Document segment Block Start

Josh Burns, played by Australian comedian Scott Brennan, made his debut screen appearance on 27 July 2009. Josh was the Editor in Chief of The West Waratah Star Newspaper. Brennan's casting was announced in July 2009 and he reportedly signed on for a three-week guest stint.

After quitting the Erinsborough News, Elle Robinson (Pippa Black) is given a job at rival paper The West Waratah Star by Josh. When Bridget Parker (Eloise Mignon) dies following a car accident, Elle is assigned to write a story about the police report, which had shown the car to be faulty. Worried for her boyfriend, Lucas Fitzgerald (Scott Major), she reports back to Josh that she is going to run a different story instead. When Josh finds out the truth about Elle's cover up, he demotes her to the letters page and warns her that he is going to be running a story implicating Lucas and the garage. When Elle found out that the car accident was partly Lucas's fault, as one of his gambling buddies tampered with the Parker's car, she wrote a story about him. Josh tells her that he is not going to publish her personal story, but Elle goes behind his back. When Josh realises what she has done, he tracks her down to Charlie's and hands her a final payslip.

Document segment Block End
Data to examine Block Start

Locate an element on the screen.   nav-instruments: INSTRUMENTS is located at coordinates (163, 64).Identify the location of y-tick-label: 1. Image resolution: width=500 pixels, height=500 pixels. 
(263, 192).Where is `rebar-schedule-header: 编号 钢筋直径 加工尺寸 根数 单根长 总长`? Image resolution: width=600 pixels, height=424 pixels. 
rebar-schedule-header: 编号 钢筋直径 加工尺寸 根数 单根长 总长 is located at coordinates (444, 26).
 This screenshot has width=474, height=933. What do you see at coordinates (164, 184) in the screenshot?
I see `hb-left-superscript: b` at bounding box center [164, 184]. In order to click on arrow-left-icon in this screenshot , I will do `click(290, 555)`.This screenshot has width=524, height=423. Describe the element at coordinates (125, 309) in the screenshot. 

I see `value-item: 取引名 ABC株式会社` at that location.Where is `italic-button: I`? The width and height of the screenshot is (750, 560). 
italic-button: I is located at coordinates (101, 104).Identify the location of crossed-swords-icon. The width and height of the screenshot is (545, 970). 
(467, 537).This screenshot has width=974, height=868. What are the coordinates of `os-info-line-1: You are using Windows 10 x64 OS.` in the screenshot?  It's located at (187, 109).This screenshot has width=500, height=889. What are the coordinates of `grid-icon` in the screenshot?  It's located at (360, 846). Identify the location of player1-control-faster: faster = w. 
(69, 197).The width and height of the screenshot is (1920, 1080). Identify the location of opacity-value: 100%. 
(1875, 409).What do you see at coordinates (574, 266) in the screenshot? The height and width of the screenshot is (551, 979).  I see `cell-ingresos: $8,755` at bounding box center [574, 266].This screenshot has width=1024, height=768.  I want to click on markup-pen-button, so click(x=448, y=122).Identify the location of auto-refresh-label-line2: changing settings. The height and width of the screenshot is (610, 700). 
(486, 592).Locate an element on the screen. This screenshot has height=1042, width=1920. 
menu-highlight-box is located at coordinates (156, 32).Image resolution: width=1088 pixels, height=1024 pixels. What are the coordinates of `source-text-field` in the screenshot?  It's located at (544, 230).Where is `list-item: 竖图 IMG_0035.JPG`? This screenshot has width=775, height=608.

Data to examine Block End

▶ [Task item]:
Reproduce the Josh Burns passage word for word, starting with "Josh Burns, played" and going on through "three-week guest stint.".

▶ [Response]:
Josh Burns, played by Australian comedian Scott Brennan, made his debut screen appearance on 27 July 2009. Josh was the Editor in Chief of The West Waratah Star Newspaper. Brennan's casting was announced in July 2009 and he reportedly signed on for a three-week guest stint.